Perhaps aside from the WNBA, it's hard to find a career as thoroughly dominated by women as nursing.
In fact, according to the American Nurses Association, just 6% of nurses in the U.S. are men. Yet the disparity is declining as men are increasingly lured by respectable salaries, steady work and demand in both big cities and small towns.
Your Money talked to four New Yorkers who have embraced the profession.
William Donoghue: Psychiatric Nurse Going into nursing a few years after he returned from Vietnam, Donoghue, 60, began his career when the field was even more dominated by women. In 1977, helped by the G.I. Bill and encouraged by his wife, Helen, Donoghue dropped bartending and enrolled at the defunct Misericordia Hospital School of Nursing in the Bronx.
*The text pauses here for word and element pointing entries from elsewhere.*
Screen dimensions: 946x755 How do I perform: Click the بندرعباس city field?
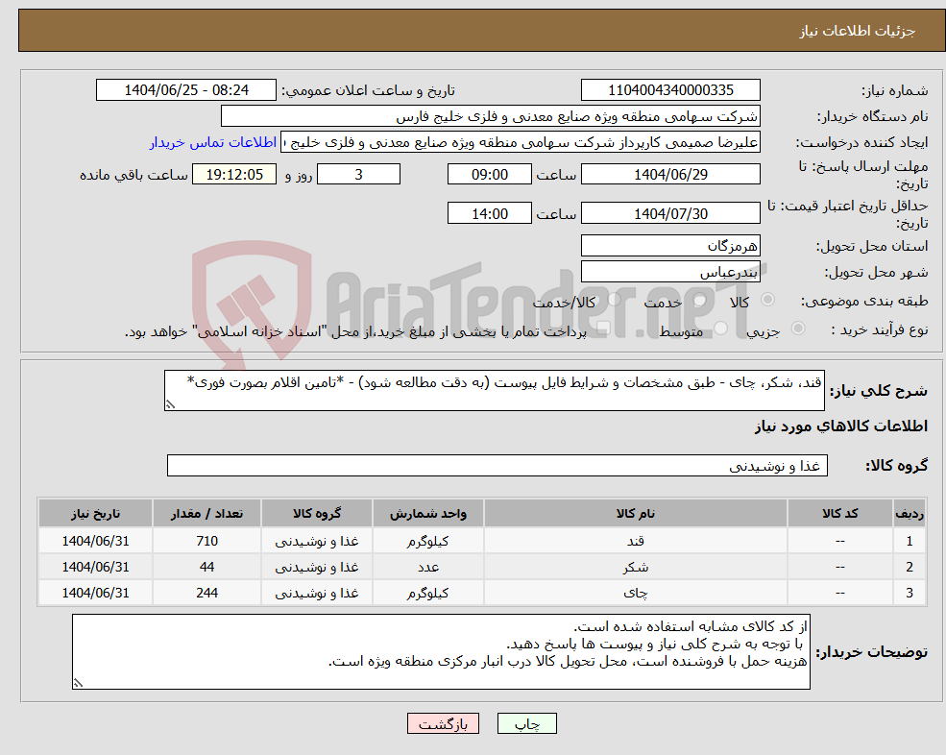tap(669, 271)
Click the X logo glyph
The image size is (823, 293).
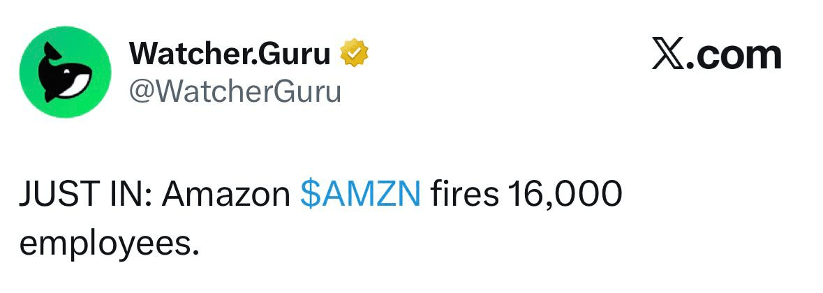click(668, 54)
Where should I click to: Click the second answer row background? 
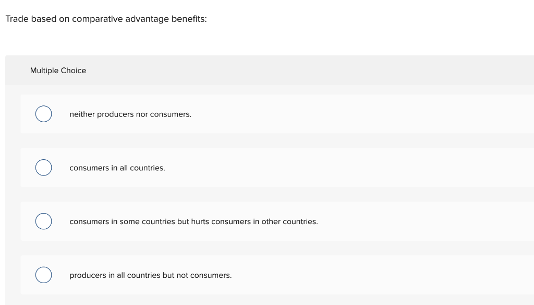click(x=313, y=168)
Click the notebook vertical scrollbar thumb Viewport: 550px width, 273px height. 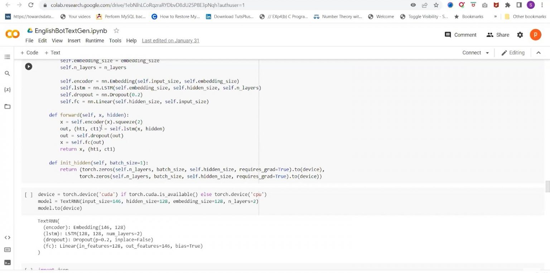point(547,187)
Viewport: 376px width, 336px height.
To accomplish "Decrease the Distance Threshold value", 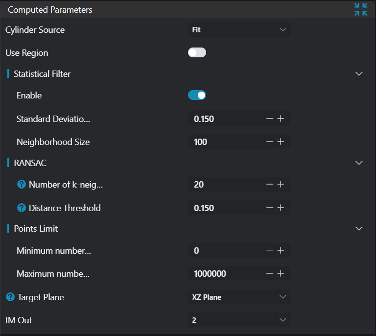I will click(269, 208).
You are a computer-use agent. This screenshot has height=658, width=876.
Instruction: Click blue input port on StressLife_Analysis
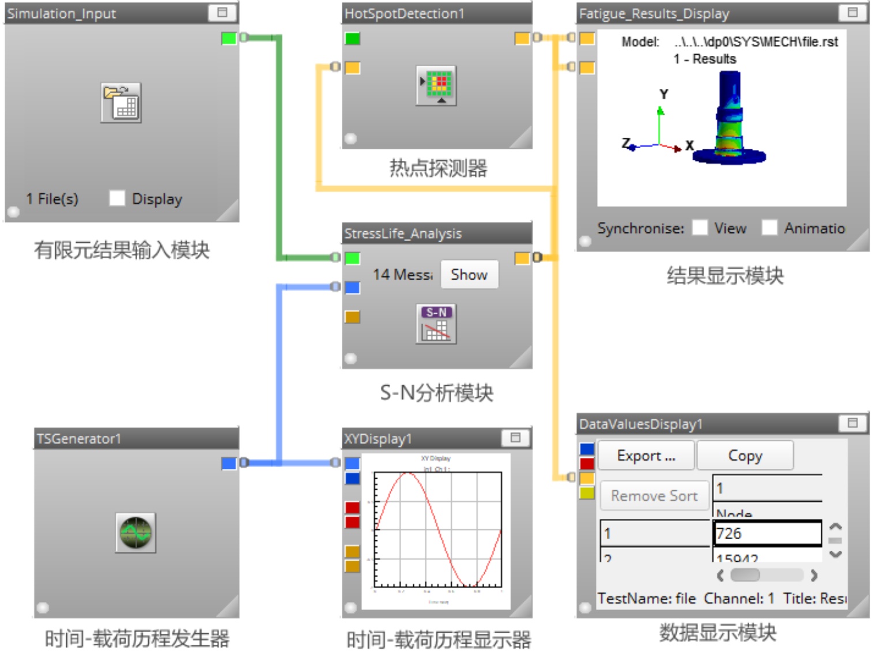point(352,287)
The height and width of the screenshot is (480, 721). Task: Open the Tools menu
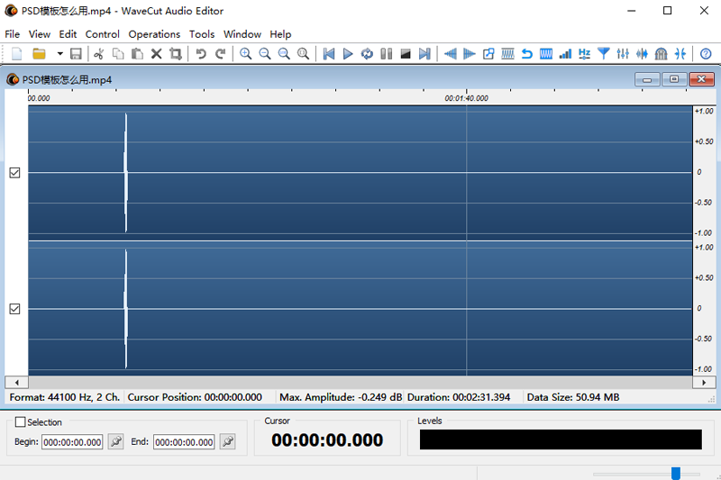202,34
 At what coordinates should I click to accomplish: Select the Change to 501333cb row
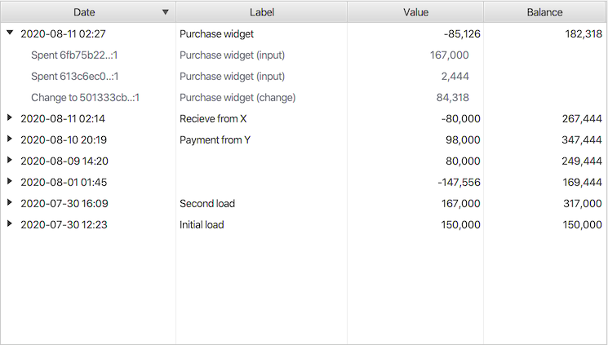[86, 97]
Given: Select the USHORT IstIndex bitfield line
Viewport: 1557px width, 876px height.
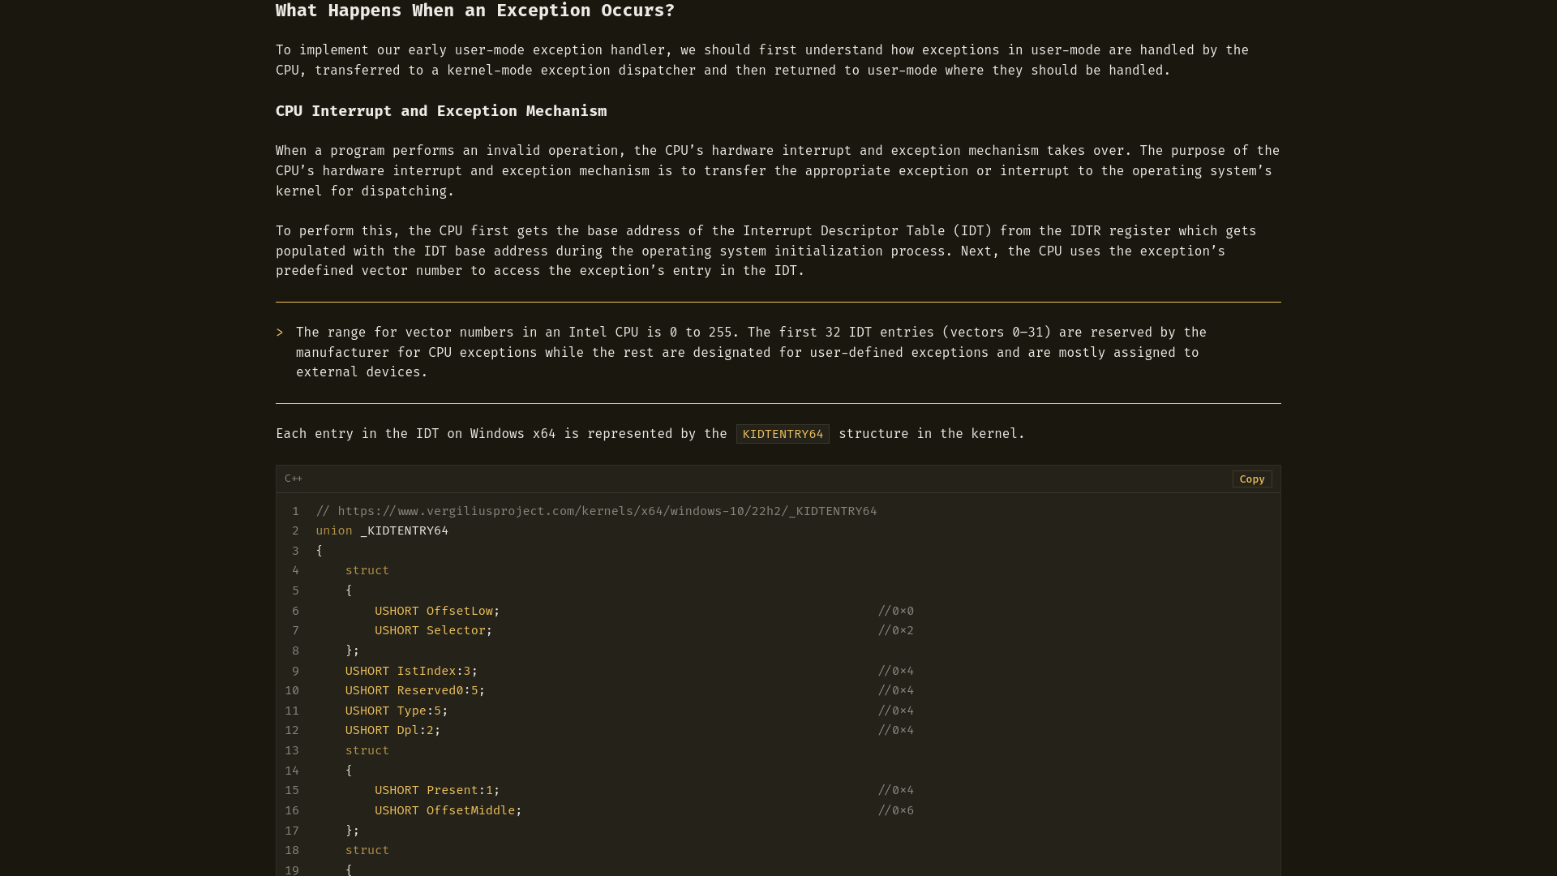Looking at the screenshot, I should [411, 671].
When he completed his studies, he was ready for a new career.
"The pay wasn't the reason - I took a cut in pay," Donoghue said, explaining that he and his wife wanted to have children, and needed health insurance and stability. But today, the Woodlawn, Bronx, resident earns $95,000. He works with kids at Montefiore Medical Center and knows he's making a difference.
"There are few careers that give you that sense of satisfaction," Donoghue said.
James Angehr: Home Health Care
Angehr didn't leave a 16-year career as a Citigroup computer systems analyst for the money. He did it for a better lifestyle.